The museum is part of a cultural district in Abu Dhabi set to also house the Zayed National Museum and a branch of the Guggenheim museum
The opening of the Louvre museum has been a big boost for Abu Dhabi’s tourism sector but it is “not enough” on its own and the emirate needs to push ahead with developing its cultural offerings if it wants to attract more overnight hotel guests, according to a senior hospitality executive.
The Louvre Abu Dhabi opened its doors to the public in November 2017 on Saadiyat Island, marking the first museum to bear the Louvre name outside France and welcoming French President Emmanuel Macron among its first visitors.
The museum is part of a cultural district in Abu Dhabi that is set to house the Zayed National Museum, which was meant to open in 2016, and a branch of the Guggenheim museum, scheduled to open in 2017. While there have been no updates on the opening dates of either museum, a senior official at Tourism Development and Investment Company (TDIC) said in 2017 that the Guggenheim is “not on hold”.

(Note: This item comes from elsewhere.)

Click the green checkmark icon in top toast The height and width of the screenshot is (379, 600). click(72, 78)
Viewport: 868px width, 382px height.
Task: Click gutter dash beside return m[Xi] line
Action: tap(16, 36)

The museums, along with the development of Formula One racetracks and amusement parks, are part of the oil-rich emirate’s plan to diversify its economy away from oil and into tourism.
But speaking to Arabian Business at the Gulf and Indian Ocean Hotel Investors’ Summit (GIOHIS) in Abu Dhabi last month, Khalid Anib, chief executive of Abu Dhabi National Hotels (ADNH), said the UAE capital needs a concentration of museums in order to attract more tourists.
ADNH has seven UAE properties in its portfolio and is currently in the process of adding five more.
“To be honest, there is an effect [from the Louvre Abu Dhabi], but not to the level that we had expected. I think the Louvre [Abu Dhabi] by itself is not enough. Initially, the plan was to have two other museums to create the museum connection,” he said.
Anib said the increased number of museums would help to encourage more tourists to stay in the capital overnight, adding that most tourists visit only Abu Dhabi for a few hours, choosing to stay in Dubai hotels.
“Most customers come from Dubai and visit the [Louvre] museum then they go back to Dubai. They come to Abu Dhabi to visit the [Sheikh Zayed Grand] mosque and go back to Dubai. So once we have a concentration of museums, then the guests will stay in Abu Dhabi,” he said.
“They will say, ‘Okay, today I go to visit the Louvre, tomorrow the [Sheikh Zayed Grand] mosque and then another museum, and that will create a destination…” he added.
The chief executive also said government spending in Abu Dhabi will “start to kick in again” following a healthy recovery in oil prices, after funding having been slow in the past two years.